Problem:
Among the entries below, one line contains "Given: Click the pin icon in top bar" and another contains "Task: Tap the clock time in status bar". Transcribe those two lines and every line between them, exactly.

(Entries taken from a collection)

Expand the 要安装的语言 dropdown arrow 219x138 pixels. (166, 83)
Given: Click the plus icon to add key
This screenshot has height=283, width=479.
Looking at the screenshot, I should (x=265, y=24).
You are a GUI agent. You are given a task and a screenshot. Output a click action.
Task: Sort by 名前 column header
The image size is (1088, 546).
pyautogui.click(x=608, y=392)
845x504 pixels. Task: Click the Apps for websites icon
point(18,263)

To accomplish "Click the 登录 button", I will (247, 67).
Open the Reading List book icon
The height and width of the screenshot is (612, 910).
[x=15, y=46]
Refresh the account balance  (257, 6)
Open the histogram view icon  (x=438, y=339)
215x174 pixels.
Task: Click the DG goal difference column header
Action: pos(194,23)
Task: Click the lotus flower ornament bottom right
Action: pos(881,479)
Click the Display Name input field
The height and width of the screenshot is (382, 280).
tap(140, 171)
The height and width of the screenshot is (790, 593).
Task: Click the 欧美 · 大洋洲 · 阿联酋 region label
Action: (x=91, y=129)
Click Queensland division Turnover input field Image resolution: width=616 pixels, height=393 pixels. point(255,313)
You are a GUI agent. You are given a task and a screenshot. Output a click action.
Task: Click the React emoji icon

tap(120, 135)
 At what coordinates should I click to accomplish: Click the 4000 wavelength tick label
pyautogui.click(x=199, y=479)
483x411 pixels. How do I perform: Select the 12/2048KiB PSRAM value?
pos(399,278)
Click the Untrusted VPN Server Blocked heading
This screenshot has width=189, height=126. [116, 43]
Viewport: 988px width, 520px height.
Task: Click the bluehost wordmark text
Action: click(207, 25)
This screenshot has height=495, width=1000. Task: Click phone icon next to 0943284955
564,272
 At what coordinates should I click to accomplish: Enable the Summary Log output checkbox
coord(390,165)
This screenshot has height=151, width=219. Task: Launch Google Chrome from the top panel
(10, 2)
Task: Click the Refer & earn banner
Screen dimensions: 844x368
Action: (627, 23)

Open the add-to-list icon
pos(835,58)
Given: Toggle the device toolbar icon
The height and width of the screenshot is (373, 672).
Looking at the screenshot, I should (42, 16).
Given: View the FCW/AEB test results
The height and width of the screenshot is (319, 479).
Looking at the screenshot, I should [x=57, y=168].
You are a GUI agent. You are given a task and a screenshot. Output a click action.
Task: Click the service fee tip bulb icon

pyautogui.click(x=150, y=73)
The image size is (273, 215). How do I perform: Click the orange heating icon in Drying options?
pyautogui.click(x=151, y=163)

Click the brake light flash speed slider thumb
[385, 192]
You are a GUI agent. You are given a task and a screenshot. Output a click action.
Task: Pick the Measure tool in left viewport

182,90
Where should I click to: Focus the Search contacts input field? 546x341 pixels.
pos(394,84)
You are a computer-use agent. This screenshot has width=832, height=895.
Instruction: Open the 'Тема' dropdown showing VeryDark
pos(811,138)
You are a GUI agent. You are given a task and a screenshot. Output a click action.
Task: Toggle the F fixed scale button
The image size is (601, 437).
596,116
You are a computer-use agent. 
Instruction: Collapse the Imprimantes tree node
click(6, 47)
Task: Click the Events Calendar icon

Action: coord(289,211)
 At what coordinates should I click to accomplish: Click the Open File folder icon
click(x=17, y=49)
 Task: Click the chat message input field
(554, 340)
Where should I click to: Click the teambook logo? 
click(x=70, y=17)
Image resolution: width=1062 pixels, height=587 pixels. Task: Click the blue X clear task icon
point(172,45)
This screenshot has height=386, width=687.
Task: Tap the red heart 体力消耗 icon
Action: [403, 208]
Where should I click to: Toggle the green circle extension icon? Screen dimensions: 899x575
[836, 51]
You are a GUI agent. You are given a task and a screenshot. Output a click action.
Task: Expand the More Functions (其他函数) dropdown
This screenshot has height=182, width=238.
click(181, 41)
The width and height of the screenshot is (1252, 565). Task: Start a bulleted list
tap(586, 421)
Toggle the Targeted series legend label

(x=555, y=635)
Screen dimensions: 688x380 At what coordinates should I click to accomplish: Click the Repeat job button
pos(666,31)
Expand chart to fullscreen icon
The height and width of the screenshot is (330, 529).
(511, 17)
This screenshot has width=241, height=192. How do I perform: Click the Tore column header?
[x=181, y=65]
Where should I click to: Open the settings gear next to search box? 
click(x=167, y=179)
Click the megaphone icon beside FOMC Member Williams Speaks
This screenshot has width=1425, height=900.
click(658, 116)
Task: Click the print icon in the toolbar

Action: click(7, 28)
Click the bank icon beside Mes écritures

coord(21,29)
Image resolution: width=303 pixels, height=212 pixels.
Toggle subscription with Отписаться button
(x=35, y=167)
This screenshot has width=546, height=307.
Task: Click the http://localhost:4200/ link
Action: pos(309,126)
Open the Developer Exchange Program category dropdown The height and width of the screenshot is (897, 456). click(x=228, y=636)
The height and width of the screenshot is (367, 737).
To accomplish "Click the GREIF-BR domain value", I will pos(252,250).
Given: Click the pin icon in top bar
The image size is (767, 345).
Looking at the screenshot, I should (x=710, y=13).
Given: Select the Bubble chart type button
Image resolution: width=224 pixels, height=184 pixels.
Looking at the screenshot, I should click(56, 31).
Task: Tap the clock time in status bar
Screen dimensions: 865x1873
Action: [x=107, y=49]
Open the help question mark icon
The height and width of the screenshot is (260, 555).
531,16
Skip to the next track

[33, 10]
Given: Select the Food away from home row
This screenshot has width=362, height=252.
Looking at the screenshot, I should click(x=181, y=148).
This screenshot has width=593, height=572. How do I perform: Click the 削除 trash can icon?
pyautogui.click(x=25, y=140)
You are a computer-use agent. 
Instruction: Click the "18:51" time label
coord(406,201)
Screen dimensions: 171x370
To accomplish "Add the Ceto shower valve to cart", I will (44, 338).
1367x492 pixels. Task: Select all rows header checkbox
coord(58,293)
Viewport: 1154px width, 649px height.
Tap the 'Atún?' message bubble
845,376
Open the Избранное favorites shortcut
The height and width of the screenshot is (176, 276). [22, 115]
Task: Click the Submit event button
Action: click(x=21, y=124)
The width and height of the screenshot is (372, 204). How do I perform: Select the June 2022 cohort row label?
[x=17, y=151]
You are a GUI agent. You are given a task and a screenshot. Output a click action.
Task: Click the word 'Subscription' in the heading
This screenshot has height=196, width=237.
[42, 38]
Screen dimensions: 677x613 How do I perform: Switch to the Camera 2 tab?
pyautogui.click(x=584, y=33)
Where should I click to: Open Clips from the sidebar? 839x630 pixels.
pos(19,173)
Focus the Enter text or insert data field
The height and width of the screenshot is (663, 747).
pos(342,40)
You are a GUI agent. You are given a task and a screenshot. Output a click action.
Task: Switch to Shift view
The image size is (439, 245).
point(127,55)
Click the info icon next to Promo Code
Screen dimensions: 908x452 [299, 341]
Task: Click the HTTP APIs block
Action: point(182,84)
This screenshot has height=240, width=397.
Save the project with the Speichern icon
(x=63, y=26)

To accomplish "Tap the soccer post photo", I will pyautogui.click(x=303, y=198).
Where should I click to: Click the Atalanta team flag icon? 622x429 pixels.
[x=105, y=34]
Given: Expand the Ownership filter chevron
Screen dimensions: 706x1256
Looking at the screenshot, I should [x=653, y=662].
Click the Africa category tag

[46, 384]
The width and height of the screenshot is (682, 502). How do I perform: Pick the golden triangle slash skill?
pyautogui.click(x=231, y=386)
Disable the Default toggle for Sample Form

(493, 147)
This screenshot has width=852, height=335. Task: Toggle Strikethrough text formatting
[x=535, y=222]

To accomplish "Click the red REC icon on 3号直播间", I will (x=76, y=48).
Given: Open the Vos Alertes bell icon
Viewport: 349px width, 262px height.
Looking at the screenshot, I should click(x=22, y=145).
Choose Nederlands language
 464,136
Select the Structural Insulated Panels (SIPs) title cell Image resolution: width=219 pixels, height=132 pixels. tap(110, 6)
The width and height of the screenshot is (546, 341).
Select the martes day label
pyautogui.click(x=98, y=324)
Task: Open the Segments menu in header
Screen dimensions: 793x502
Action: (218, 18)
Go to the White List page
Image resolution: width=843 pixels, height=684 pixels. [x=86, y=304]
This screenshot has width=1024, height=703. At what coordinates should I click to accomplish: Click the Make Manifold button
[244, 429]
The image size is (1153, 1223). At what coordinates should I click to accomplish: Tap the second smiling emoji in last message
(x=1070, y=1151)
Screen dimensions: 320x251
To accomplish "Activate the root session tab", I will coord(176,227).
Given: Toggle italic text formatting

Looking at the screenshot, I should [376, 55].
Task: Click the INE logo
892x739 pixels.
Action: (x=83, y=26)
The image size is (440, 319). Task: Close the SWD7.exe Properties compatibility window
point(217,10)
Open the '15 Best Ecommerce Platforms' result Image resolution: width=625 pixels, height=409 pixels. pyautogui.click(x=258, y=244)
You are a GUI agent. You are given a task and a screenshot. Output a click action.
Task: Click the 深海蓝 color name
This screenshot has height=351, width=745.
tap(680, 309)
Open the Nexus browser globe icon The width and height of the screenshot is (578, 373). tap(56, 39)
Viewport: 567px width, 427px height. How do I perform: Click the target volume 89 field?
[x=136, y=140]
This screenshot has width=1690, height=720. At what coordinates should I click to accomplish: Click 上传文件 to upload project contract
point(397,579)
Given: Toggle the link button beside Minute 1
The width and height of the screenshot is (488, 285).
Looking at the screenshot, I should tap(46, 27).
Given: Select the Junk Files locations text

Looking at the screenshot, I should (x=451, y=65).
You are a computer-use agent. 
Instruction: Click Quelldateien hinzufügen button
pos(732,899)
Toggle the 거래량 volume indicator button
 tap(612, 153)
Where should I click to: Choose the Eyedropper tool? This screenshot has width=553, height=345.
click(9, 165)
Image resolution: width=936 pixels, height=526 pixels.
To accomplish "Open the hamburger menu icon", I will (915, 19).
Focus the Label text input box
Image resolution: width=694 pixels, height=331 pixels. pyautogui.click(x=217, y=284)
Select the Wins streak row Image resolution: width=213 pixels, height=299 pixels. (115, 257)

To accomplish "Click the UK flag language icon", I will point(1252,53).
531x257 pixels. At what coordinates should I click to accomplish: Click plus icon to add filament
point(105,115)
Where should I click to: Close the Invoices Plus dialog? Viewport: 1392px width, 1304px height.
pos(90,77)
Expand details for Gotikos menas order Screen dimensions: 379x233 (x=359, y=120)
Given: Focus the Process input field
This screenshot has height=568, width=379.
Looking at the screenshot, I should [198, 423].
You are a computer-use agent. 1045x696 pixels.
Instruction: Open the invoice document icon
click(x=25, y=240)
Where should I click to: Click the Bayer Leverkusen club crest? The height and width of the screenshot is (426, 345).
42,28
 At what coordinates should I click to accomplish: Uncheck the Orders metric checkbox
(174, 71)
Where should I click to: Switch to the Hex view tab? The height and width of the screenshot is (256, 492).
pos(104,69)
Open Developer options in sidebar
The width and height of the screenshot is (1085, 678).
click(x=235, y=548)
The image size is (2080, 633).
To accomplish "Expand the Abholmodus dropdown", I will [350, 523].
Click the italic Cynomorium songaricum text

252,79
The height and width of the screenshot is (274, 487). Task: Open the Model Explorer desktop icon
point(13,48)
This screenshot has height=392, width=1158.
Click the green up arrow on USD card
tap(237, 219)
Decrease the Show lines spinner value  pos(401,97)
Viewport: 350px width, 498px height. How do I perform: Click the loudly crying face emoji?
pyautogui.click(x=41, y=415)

Solution to this problem:
Given: Click the pin icon in top bar
The image size is (767, 345).
Looking at the screenshot, I should (x=710, y=13).
Given: Select the Bubble chart type button
Image resolution: width=224 pixels, height=184 pixels.
Looking at the screenshot, I should click(56, 31).
Task: Tap the clock time in status bar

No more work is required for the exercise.